WINSTON-SALEM, N.C. -- Attorneys for two women who sued Forsyth County over sectarian prayers at county commissioners’ meetings are asking the U.S. Supreme Court not to consider the county’s appeal of a lower-court ruling that bans such prayers.
A 38-page brief that opposes the appeal was filed Thursday at the Supreme Court by Katherine Parker, the attorney for the American Civil Liberties Union of North Carolina; two ACLU attorneys in Washington, D.C.; and Ayesha Khan, an attorney for Americans United for Separation of Church and State.
In their brief, Parker and the other attorneys argue that the nation’s highest court should not consider the case because the 4th U.S. Circuit Court of Appeals correctly ruled in July that Christian prayers mentioning Jesus at the commissioners’ meetings violated the First Amendment.
Rob Boston, a spokesman for Americans United, said the lower-court ruling settled the matter.
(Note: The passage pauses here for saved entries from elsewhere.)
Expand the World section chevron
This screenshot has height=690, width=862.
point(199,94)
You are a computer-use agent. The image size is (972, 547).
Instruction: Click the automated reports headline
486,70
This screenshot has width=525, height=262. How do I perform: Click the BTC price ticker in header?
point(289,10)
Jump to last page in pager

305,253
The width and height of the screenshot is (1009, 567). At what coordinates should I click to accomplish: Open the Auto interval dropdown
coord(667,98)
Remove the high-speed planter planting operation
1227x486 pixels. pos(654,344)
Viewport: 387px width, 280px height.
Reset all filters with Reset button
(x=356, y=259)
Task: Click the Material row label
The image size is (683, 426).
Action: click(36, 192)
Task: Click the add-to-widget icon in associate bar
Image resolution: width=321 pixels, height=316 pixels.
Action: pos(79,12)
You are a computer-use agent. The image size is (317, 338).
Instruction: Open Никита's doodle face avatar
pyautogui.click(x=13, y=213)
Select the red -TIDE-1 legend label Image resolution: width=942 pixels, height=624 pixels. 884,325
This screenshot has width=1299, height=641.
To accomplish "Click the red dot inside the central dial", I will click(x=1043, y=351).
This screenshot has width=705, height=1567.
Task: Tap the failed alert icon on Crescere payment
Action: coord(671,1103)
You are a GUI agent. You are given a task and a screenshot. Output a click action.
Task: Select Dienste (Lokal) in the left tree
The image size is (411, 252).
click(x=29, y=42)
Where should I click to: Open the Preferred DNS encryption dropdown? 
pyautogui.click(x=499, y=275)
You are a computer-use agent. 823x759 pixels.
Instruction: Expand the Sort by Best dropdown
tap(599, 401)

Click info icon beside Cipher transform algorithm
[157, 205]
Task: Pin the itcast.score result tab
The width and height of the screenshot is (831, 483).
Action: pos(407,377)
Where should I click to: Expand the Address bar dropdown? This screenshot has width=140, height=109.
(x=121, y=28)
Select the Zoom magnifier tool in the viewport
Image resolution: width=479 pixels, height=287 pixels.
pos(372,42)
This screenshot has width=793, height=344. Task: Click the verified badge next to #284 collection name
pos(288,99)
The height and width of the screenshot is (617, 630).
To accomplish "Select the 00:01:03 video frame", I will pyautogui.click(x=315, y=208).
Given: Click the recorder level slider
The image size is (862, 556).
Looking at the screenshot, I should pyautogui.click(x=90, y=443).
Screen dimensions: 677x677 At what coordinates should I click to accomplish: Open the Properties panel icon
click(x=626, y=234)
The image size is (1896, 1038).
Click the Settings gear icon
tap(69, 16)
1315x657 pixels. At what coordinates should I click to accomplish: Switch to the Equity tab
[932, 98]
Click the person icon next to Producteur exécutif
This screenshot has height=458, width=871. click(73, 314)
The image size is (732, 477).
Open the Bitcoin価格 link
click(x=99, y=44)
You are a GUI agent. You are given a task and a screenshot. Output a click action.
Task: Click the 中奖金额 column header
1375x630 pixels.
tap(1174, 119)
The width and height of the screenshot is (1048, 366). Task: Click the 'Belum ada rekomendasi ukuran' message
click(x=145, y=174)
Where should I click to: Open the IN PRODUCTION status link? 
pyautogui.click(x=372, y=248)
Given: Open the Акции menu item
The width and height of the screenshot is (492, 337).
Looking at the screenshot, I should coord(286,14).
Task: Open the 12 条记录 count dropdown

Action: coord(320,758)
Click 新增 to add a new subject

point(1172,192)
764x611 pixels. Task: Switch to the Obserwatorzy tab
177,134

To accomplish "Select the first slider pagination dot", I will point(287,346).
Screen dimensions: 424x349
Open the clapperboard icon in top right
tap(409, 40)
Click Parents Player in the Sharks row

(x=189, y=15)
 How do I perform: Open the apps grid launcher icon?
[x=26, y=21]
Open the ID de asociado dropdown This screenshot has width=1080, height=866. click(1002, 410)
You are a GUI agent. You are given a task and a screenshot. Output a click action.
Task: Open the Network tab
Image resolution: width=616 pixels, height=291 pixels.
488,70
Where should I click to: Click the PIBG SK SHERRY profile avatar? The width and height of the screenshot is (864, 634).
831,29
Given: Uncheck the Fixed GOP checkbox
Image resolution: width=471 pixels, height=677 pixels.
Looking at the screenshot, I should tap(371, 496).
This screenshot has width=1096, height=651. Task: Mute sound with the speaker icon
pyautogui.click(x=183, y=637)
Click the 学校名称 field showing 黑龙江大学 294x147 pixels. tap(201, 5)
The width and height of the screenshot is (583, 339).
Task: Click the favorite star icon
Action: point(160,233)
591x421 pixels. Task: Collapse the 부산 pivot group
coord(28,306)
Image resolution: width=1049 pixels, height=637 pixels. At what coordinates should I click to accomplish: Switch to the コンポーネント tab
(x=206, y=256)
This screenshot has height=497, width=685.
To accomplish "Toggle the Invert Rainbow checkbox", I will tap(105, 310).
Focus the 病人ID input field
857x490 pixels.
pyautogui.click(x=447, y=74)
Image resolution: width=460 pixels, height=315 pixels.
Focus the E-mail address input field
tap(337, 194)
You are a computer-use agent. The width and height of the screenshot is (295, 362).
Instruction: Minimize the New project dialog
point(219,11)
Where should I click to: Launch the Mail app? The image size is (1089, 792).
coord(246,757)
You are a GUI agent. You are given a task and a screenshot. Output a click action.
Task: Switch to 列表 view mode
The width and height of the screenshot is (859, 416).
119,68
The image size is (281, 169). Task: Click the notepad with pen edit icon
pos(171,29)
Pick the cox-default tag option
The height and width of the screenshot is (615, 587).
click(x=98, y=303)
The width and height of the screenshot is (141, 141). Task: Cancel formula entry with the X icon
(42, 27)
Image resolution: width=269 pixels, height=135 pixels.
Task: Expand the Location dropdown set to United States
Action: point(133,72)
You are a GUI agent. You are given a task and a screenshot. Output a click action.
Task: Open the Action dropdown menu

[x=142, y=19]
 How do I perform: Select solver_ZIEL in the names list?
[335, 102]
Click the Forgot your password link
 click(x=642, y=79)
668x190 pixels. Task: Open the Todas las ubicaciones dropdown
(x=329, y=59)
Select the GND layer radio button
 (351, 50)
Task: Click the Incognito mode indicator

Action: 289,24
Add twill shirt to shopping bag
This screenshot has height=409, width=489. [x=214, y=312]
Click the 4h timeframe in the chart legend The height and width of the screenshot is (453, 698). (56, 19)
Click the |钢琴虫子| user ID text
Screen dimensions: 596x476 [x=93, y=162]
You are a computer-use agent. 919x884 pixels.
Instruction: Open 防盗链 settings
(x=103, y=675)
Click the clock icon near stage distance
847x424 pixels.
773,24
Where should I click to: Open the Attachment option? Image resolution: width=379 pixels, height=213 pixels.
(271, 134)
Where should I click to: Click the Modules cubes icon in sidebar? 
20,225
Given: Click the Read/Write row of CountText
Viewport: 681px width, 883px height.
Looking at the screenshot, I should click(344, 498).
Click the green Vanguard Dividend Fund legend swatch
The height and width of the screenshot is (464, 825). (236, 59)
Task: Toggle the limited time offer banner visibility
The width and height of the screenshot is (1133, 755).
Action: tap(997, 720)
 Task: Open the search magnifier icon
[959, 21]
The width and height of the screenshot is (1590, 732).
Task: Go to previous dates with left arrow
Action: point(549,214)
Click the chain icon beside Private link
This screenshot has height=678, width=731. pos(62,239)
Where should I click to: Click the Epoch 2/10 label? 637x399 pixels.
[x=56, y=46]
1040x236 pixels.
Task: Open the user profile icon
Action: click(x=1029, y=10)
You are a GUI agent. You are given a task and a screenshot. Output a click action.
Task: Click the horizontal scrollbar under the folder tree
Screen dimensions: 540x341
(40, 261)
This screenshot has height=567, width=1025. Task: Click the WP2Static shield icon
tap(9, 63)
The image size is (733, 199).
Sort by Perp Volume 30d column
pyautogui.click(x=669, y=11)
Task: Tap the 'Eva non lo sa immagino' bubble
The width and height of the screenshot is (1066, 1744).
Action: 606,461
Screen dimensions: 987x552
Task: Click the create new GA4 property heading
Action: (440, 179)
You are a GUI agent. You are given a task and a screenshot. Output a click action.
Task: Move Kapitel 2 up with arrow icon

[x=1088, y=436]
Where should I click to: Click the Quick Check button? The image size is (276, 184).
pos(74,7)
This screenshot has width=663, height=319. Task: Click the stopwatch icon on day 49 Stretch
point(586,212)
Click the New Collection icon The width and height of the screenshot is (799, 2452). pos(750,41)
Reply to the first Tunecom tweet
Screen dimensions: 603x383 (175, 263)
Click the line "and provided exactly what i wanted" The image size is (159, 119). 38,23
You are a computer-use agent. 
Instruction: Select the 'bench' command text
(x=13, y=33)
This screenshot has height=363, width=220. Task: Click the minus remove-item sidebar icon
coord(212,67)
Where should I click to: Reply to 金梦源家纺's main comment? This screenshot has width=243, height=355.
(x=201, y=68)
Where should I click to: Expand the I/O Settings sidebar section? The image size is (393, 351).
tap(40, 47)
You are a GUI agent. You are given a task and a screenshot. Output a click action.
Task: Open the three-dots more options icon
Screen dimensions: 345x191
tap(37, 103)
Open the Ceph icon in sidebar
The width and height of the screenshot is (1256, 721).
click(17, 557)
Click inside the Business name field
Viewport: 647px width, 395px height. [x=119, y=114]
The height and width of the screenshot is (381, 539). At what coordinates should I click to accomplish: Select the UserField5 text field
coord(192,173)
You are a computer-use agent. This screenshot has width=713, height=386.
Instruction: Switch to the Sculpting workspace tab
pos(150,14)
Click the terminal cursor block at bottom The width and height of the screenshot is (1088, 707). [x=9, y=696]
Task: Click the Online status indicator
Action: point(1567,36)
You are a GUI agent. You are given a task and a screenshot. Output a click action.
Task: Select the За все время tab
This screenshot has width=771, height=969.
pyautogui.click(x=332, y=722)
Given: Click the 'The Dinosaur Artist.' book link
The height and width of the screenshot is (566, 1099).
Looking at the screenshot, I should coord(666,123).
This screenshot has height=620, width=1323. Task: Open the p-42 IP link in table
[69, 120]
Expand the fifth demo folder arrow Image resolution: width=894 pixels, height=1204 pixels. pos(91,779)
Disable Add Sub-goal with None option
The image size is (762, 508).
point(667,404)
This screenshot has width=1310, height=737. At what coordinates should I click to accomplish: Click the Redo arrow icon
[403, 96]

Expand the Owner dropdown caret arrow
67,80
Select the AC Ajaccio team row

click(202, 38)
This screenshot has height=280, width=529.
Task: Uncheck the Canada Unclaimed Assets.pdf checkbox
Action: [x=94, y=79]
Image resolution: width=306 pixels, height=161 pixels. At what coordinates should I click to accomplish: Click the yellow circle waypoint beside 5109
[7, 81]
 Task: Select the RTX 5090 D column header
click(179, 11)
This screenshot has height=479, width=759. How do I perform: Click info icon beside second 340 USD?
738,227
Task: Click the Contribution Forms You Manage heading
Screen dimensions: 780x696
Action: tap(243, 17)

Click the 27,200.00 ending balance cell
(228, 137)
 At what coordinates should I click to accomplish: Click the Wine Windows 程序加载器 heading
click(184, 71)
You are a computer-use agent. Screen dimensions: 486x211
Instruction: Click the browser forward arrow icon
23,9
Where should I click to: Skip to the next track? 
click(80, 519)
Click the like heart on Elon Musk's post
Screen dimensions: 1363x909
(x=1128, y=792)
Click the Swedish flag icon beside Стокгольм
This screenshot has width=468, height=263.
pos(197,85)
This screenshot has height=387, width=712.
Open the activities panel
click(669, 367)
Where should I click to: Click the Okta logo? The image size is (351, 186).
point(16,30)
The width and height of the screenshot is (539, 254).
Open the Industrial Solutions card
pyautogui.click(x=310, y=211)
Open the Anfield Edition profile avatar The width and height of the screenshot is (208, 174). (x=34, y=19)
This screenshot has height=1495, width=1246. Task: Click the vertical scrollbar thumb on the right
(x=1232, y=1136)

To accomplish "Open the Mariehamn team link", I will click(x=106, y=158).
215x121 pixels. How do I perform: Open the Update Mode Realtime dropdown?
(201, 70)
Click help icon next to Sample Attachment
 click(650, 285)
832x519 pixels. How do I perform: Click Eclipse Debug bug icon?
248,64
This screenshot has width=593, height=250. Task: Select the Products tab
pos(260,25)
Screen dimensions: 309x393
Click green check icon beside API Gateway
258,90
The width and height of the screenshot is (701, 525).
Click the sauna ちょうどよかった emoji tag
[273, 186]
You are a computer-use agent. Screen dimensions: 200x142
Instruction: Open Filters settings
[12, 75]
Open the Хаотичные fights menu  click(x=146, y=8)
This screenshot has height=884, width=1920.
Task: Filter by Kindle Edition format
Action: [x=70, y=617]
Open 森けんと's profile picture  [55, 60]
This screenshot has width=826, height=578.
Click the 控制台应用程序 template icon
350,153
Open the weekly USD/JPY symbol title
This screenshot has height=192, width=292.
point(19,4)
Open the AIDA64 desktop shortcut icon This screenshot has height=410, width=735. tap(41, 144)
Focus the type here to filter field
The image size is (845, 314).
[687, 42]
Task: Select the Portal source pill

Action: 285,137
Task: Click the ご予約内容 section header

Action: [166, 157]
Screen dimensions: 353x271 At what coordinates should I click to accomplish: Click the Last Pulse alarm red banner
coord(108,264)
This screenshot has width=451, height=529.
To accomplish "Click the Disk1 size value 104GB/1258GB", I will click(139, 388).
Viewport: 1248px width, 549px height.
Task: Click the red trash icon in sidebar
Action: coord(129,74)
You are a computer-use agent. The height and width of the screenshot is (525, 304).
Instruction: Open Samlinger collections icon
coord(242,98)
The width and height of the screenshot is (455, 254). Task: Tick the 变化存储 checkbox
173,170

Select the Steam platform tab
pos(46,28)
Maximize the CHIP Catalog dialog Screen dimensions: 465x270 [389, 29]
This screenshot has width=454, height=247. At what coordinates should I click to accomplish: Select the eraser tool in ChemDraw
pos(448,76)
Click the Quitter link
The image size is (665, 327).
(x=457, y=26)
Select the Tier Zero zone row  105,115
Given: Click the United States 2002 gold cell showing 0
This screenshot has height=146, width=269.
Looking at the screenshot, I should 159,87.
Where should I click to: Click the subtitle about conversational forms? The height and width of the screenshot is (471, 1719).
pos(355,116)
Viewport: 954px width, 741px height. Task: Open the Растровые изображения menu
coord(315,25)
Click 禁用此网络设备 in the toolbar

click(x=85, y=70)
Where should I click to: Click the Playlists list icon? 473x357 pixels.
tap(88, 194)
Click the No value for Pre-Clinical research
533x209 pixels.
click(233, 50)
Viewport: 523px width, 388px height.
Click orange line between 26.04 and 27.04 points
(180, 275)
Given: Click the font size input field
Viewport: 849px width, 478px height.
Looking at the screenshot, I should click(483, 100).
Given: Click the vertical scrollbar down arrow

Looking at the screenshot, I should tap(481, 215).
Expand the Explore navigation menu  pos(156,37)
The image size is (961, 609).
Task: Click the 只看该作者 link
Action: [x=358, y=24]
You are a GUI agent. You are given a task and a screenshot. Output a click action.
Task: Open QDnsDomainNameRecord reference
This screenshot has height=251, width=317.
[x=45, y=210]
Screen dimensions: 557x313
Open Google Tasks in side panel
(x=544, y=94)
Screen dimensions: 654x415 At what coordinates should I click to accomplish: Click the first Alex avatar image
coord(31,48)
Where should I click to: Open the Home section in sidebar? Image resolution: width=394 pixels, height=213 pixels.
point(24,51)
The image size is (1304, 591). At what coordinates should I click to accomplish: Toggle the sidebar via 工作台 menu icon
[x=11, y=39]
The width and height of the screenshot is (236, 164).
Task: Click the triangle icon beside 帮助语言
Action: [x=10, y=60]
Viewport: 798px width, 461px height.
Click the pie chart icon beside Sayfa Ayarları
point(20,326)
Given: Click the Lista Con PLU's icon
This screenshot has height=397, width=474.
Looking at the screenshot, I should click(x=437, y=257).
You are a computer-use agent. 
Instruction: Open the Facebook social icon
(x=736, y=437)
“We are not interested in the Supreme Court taking another look at it,” Boston said.
In late October, Forsyth County filed a petition with the Supreme Court to overturn the appellate court’s ruling. In November, 27 S.C. senators – including Grand Strand politicians Ray Cleary and Luke Rankin – filed their own brief asking the court to take up the case.
Attorneys with the Allied Defense Fund, which is representing Forsyth County, asked the Supreme Court to decide whether the Constitution requires the county to eliminate sectarian references from prayers, and whether such prayers are unconstitutional.
Janet Joyner and Constance Lynn Blackmon, who objected to Christian prayers, filed suit against the county in 2007, saying the prayers were a government endorsement of Christianity.
Judge James Beaty Jr. of U.S. District Court ruled in January 2010 that Forsyth’s prayer policy violated the First Amendment freedom from government establishment of religion. The county appealed that decision to the 4th Circuit, which upheld Beaty’s ruling.
In August, the Forsyth County Board of Commissioners voted 6-1 to appeal to the Supreme Court. The county has not had prayers of any kind since Beaty’s ruling, but it had operated under a policy that allowed clergy to volunteer to give invocations, with no restriction on how they could pray.
The justices may decide in January whether to consider the case, Parker said.